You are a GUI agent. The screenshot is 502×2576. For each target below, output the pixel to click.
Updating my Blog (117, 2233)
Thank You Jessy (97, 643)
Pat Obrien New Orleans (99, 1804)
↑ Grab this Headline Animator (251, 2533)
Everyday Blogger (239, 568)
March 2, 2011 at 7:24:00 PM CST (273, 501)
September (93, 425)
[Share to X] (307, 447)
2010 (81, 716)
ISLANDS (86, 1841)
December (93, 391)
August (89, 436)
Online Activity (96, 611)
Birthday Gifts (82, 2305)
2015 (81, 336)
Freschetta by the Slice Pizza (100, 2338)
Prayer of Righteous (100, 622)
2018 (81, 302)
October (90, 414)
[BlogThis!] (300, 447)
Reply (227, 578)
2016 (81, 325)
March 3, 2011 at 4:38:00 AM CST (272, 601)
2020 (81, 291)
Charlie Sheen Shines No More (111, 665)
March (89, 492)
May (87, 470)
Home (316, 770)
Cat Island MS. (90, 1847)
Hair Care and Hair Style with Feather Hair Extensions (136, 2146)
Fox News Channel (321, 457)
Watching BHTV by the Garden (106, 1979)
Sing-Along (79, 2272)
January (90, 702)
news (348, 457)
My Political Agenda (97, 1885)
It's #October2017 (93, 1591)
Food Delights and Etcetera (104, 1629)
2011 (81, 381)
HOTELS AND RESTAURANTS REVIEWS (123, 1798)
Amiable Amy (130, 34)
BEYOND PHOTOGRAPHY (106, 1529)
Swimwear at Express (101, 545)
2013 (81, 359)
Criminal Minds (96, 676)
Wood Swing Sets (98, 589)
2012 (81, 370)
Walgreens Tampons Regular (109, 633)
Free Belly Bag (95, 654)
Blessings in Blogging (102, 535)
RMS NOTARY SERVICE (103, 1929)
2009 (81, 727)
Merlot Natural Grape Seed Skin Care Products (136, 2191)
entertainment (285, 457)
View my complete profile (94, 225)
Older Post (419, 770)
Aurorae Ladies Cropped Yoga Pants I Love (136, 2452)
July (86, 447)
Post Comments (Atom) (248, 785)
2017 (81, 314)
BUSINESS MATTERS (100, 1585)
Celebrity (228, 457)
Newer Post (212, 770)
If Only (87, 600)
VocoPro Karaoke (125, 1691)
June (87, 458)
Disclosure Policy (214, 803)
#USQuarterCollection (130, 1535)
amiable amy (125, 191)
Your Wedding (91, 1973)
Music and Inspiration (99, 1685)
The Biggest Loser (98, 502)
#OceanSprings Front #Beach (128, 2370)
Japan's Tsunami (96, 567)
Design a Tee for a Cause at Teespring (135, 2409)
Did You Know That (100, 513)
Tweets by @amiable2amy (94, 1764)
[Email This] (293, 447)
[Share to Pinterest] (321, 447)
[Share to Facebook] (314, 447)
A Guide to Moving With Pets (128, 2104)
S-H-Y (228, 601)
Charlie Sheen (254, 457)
____
__WHAT THIS TASK INVOLVES__
Quote the line that contains "#USQuarterCollection (130, 1535)" and each line after it through the end of the data, exactly, leaving out everything else.

__SOLUTION FOR THIS TASK__
#USQuarterCollection (130, 1535)
amiable amy (125, 191)
Your Wedding (91, 1973)
Music and Inspiration (99, 1685)
The Biggest Loser (98, 502)
#OceanSprings Front #Beach (128, 2370)
Japan's Tsunami (96, 567)
Design a Tee for a Cause at Teespring (135, 2409)
Did You Know That (100, 513)
Tweets by @amiable2amy (94, 1764)
[Email This] (293, 447)
[Share to Pinterest] (321, 447)
[Share to Facebook] (314, 447)
A Guide to Moving With Pets (128, 2104)
S-H-Y (228, 601)
Charlie Sheen (254, 457)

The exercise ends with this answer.